Work through the listing below and give again exactly the lines from the one with "This screenshot has width=1492, height=812." to the one with "At what coordinates", both ends included. All other lines and all pictures stay out.

EXERCISE INPUT ->

-- Opening Marker --

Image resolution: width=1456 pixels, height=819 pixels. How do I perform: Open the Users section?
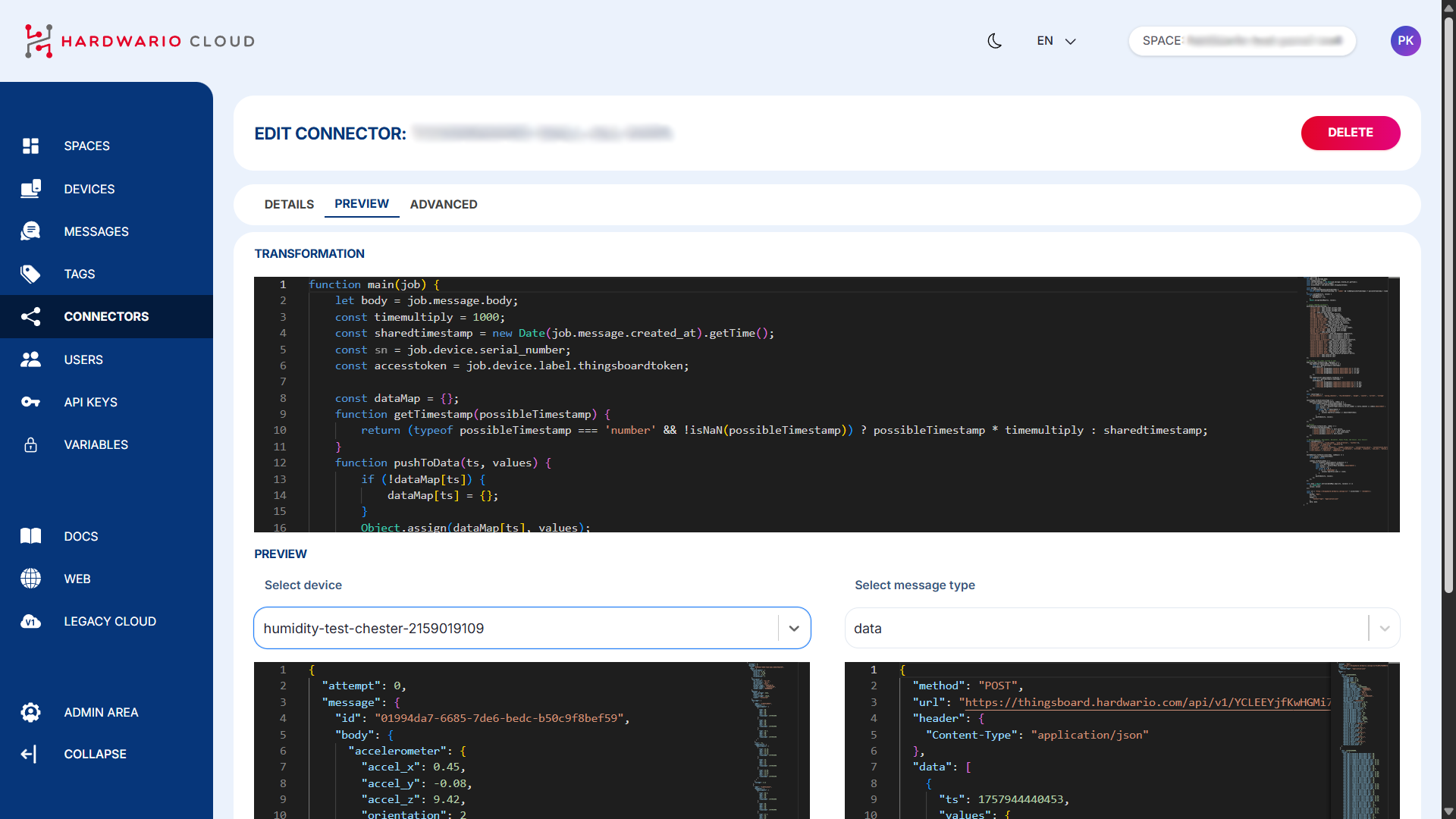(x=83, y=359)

-- Closing Marker --
-- Opening Marker --

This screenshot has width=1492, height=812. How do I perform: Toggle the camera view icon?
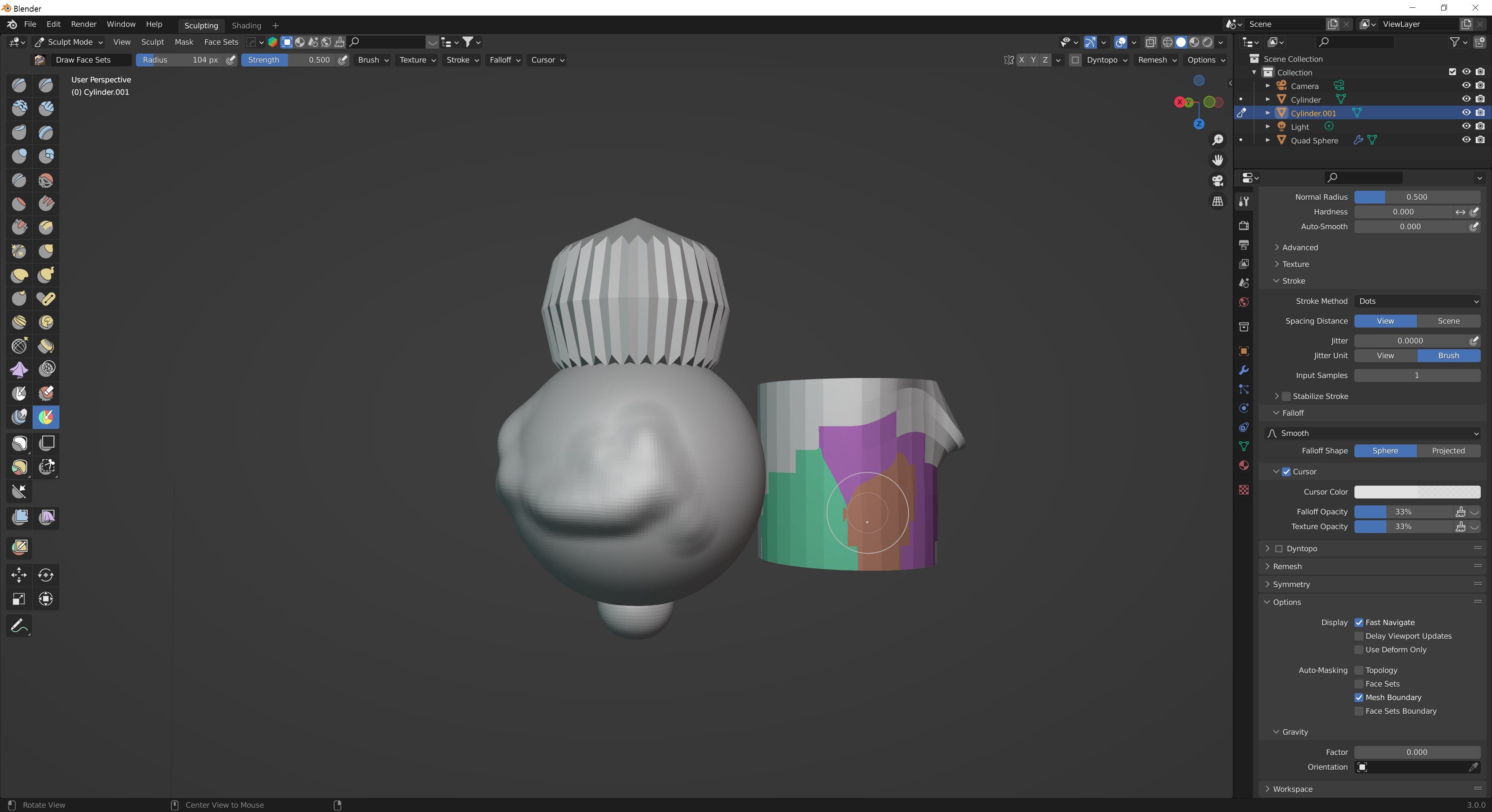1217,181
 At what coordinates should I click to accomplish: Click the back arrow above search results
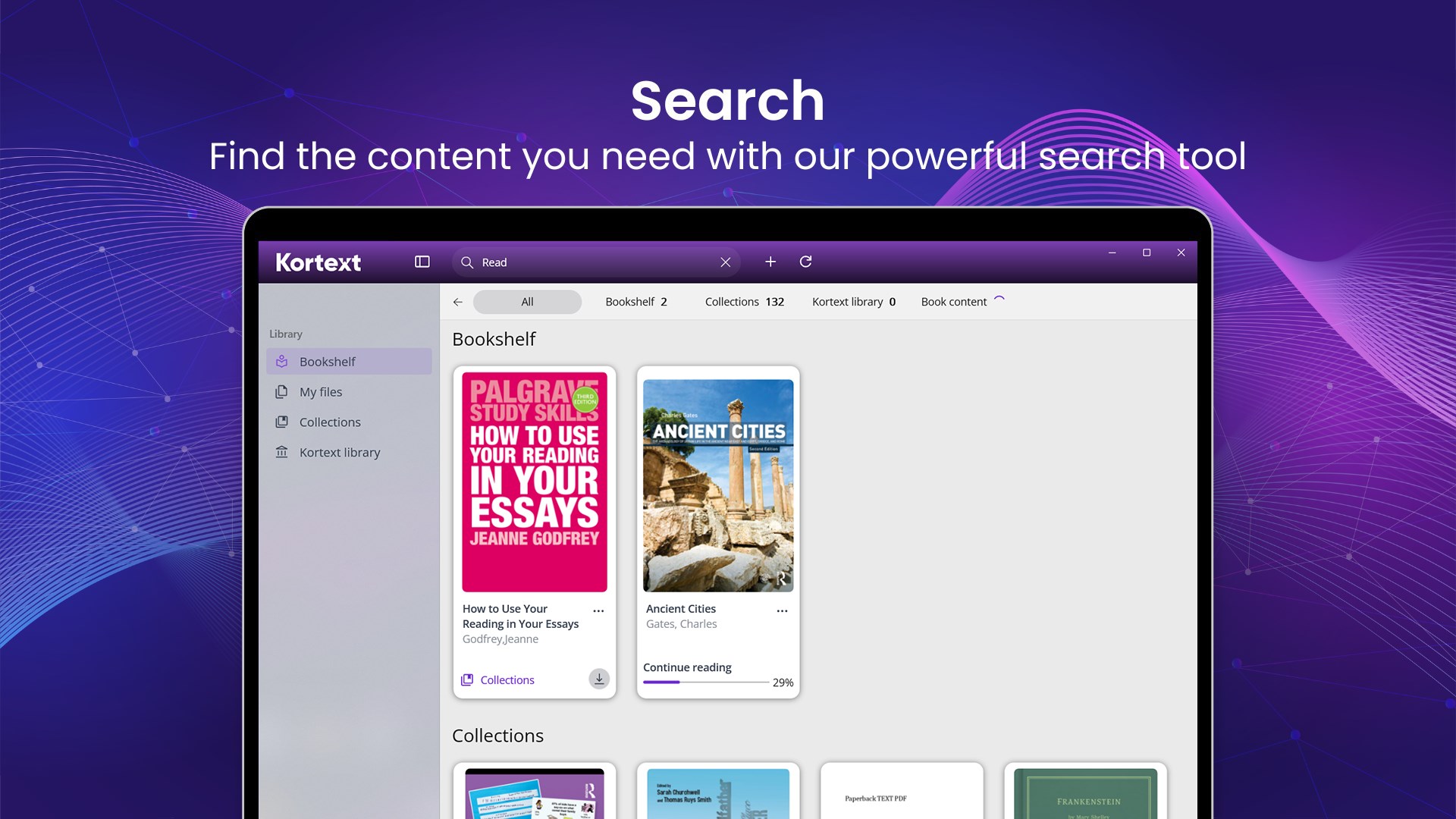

-- Closing Marker --
-- Opening Marker --

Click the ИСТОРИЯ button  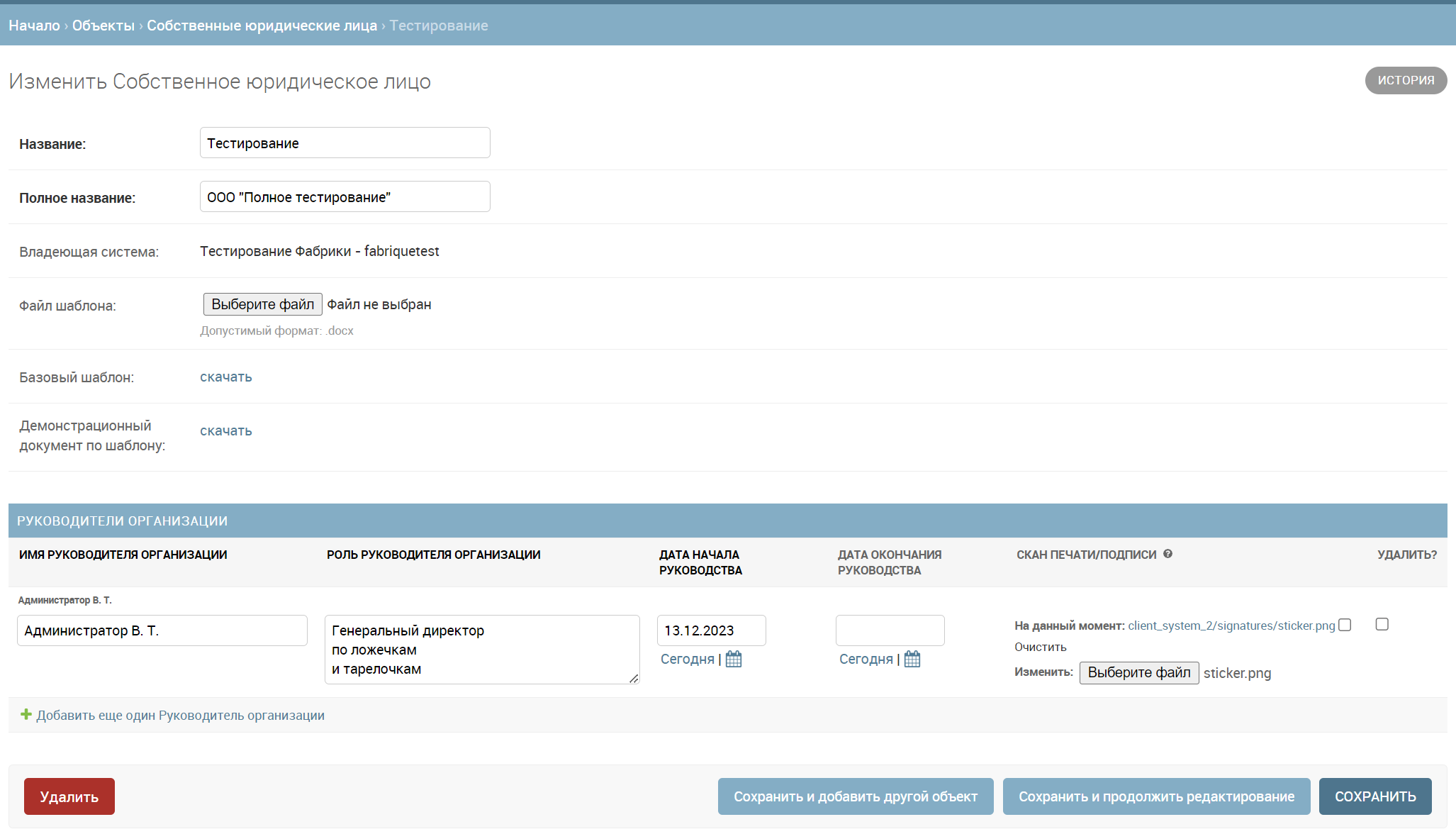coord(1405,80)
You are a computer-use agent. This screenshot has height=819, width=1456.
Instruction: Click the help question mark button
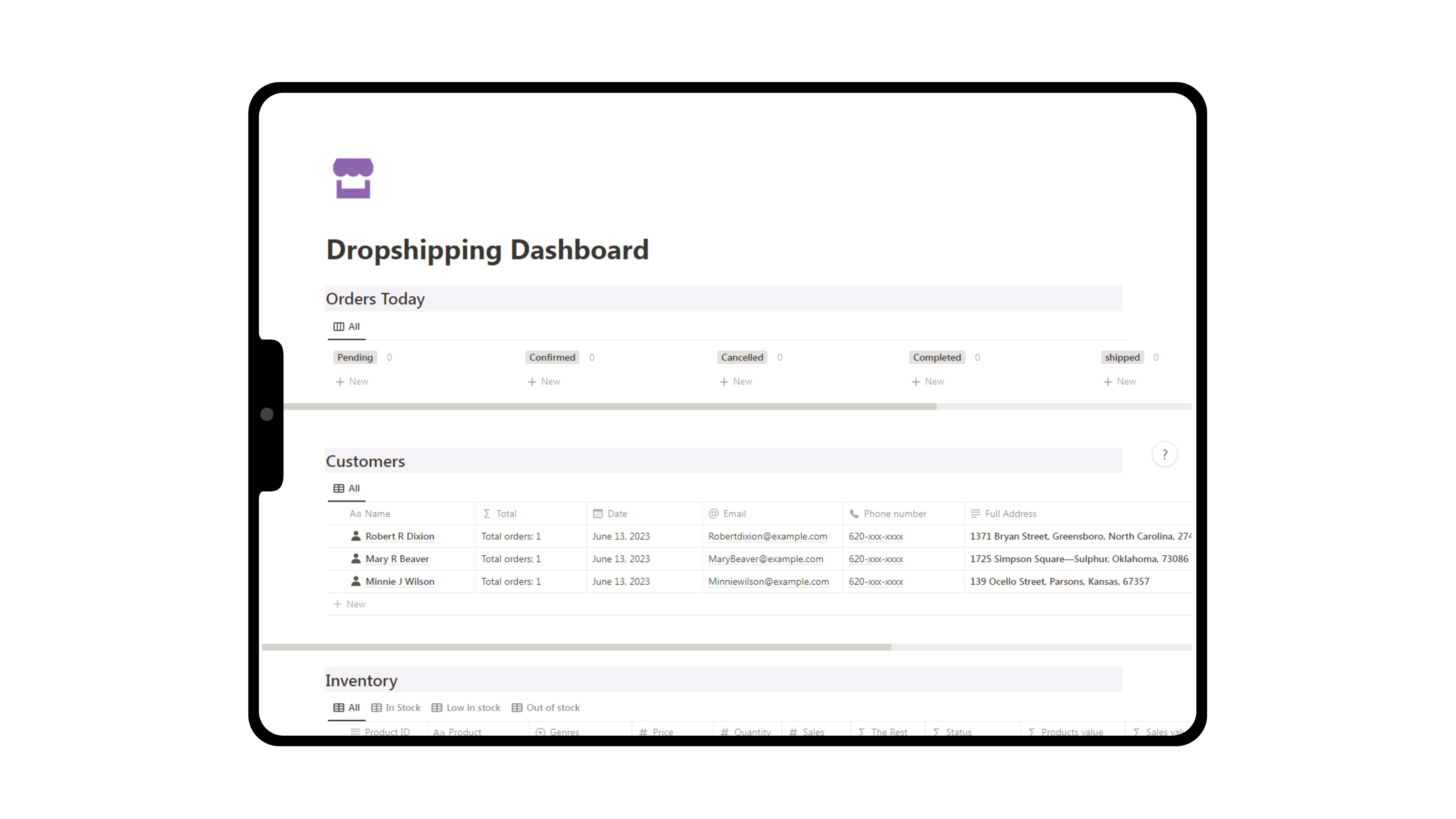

-- Closing Marker --

WRITTEN RESPONSE ->
This screenshot has width=1492, height=812. How do I perform: Toggle the camera view icon?
1217,181
 At what coordinates should I click to accomplish: Click the back arrow above search results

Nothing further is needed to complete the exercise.